# Shared memory based real-time implementation of UWB-OFDM SAR imaging system

MD ANOWAR HOSSAIN<sup>\*</sup>, IBRAHIM ELSHAFIEY, MAJEED A. S. ALKANHAL Department of Electrical Engineering, King Saud University, Riyadh, Kingdom of Saudi Arabia

A novel technique for FPGA implementation of potentially jamming-resistant and high-resolution synthetic aperture radar (SAR) system using UWB-OFDM architecture has been presented. The greater computation time and larger memory requirement is still the main difficulties in processing huge SAR raw data in real-time UWB SAR imaging. Significant part of the computation time is related to compression of raw data in range and cross-range domain which in turns heavily depends on computing FFT, IFFT and complex multiplication as part of SAR imaging. A shared memory based FPGA model is developed using Xilinx block-set which is able to perform range and azimuth compression with high accuracy. The design procedures are straightforward and can be applied to any practical SAR system for real-time imaging. The model is designed as hardware co-simulation using Xilinx system generator and implemented on Xilinx Virtex-6 ML605 FPGA.

(Received May 19, 2014; accepted July 10, 2014)

*Keywords*: Field Programmable Gate Araay (FPGA), Ultra-wideband (UWB), Orthogonal frequency division multiplexing (OFDM), Synthetic Aperture Radar (SAR)

# 1. Introduction

Synthetic aperture radar (SAR) is used to achieve high-resolution images of a large target area. SAR transmits signals at spaced intervals called pulse repetition intervals (PRI).

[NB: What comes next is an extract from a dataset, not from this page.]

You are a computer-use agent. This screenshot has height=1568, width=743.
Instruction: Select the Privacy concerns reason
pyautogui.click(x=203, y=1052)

The reflectionsat each PRI arestored and processed togetherto reconstruct a radar image[1]. In general, high-resolution SAR image is obtained using Ultra-wideband (UWB) waveforms as radar transmitted pulse. UWB pulses (500-MHz bandwidth and above) can enhance the range resolution considerably. UWB technology has dual advantages: good penetration capability and high-resolution target detection for radar applications [2].

Orthogonal frequency division multiplexing (OFDM) is a method of digital modulation shows a great potential to be used in forming radar waveforms. An OFDM signal is comprised of several orthogonal sub-carriers, which are passed over a single transmission path simultaneously. Each sub-carrier contains a small portion of the entire signal bandwidth [3]. Technology advances for increasing the sampling speed capabilities, allows accurate generation of UWB-OFDM waveforms. This results in a diverse signal that is capable of high resolution imaging. Although OFDM has been studied and implemented in the digital communication field, it has not been widely considered by the radar community rather than few efforts [4, 5].

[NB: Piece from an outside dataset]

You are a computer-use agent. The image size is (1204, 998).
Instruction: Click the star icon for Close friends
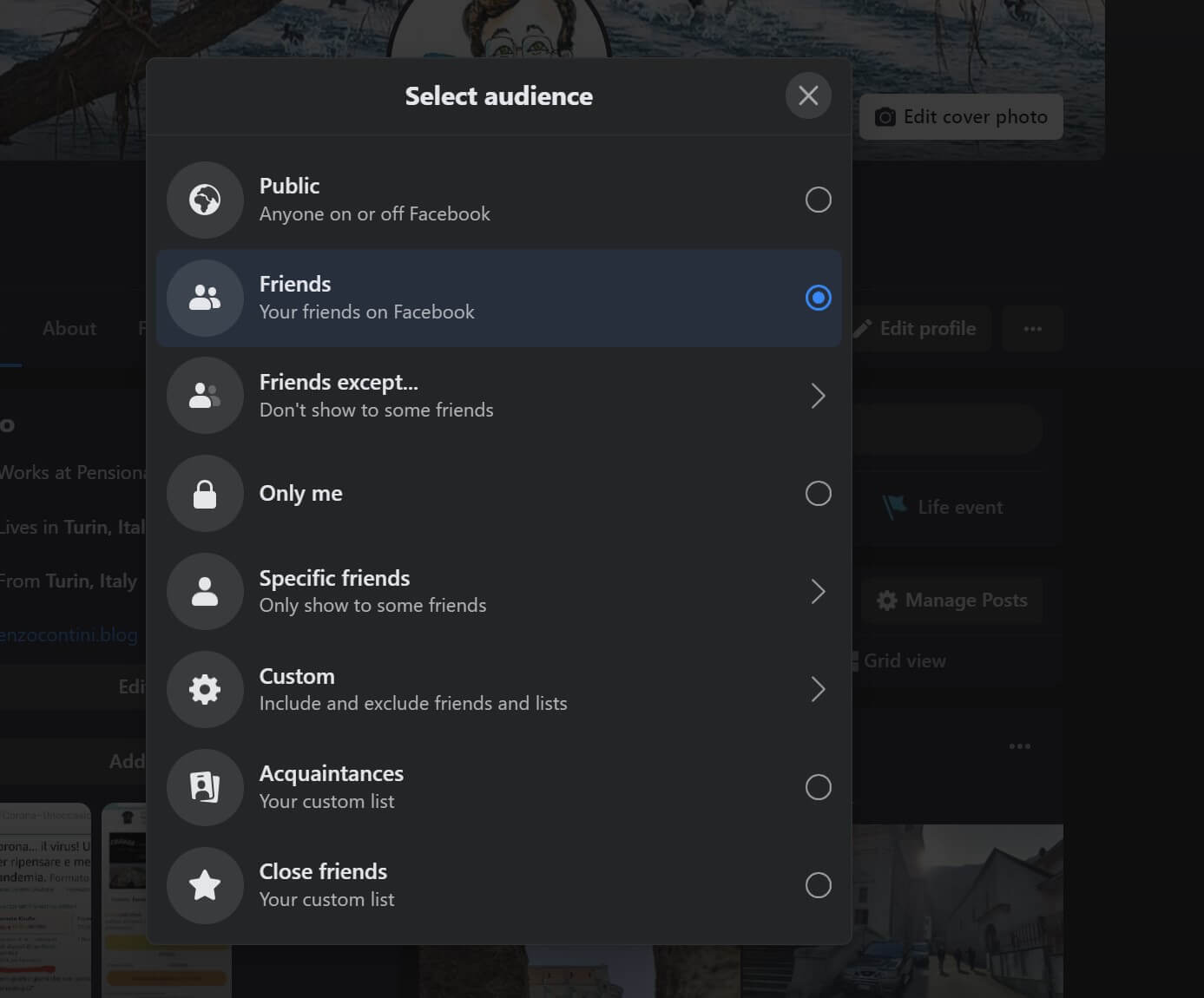(x=205, y=885)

Greater computation time of SAR imaging algorithms poses a limitation for real-time SAR imaging application. Advances in the operating speed of the field programmable gate arrays (FPGA) allow signal processing applications to be solved in commercially available hardware. Because of their highly parallel nature, a 10 to 20 times increase in SAR processing density is expected using modern FPGAs as compared to current multi-node RISC processors, such as the PowerPC. Historically, FPGAs were much harder to program than a processor. Recently, system generator for DSP from Xilinx<sup>®</sup> has made FPGA technology accessible to DSP engineers. Xilinx System Generator pioneered the idea of compiling an FPGA program from a high-level Simulink model based on Xilinx block-sets [6].

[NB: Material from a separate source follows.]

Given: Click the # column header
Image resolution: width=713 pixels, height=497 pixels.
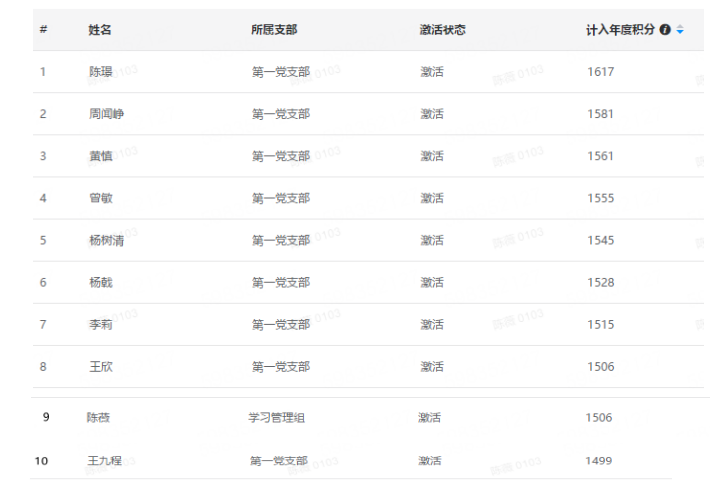Looking at the screenshot, I should 43,30.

#### 2. UWB OFDM signal generation

UWB-OFDM waveform can be generated by randomly populating the digital frequency domain vector as:

$$\Psi_{\omega} = \left[ \Pi_{ns} \ \Pi_0 \ \Pi_{ps} \right] \tag{1}$$

where,  $\Pi_{ps}$  and  $\Pi_{ns}$  represent the positive and negative subcarriers respectively whereas  $\Pi_0$  represents the baseband DC value. IFFT is then applied to  $\Psi_{\omega}$  to obtain the discrete time-domain OFDM signal as:

$$\Psi_{tx}(t) = F^{-1} \left[ \Psi_{\omega} \right] \tag{2}$$

As an example, UWB-OFDM waveform can be formed using the following parameters: number of OFDM sub-carriers = 256, sampling time,  $\Delta t_s$ = 1ns results in baseband bandwidth,  $B_0 = 1/2\Delta t_s = 500$  MHz, dividing by a factor of two to satisfy Nyquist criterion. When  $\Pi_{ps}$  is populated with all 0's and modulation scheme is chosen as BPSK, UWB-OFDM waveform turn into a short spike as shown in Fig. 1 which can provide the best possible resolution in range domain and exact location of the target in radar applications.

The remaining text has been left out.